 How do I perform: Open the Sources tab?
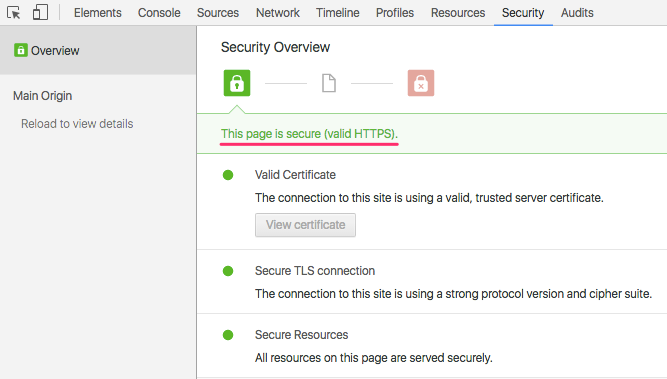click(218, 13)
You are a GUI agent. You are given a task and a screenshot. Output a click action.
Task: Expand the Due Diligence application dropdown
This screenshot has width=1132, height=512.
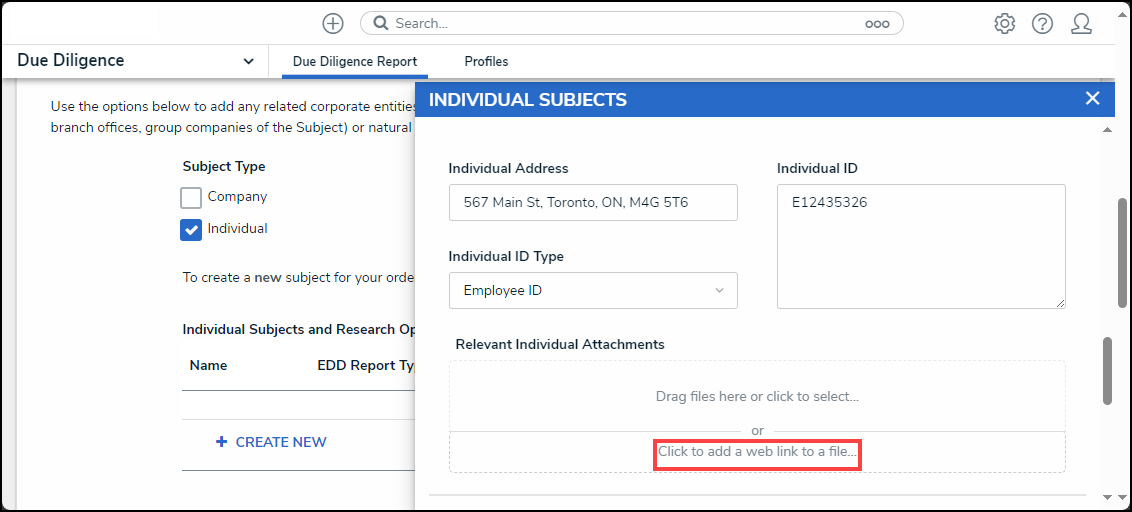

» **Aim of the task**
Return the entries verbatim without images.

» **Answer to this problem**
 How do I perform: Open the Sources tab?
click(218, 13)
You are a GUI agent. You are given a task and a screenshot. Output a click action.
Task: Expand the Due Diligence application dropdown
This screenshot has width=1132, height=512.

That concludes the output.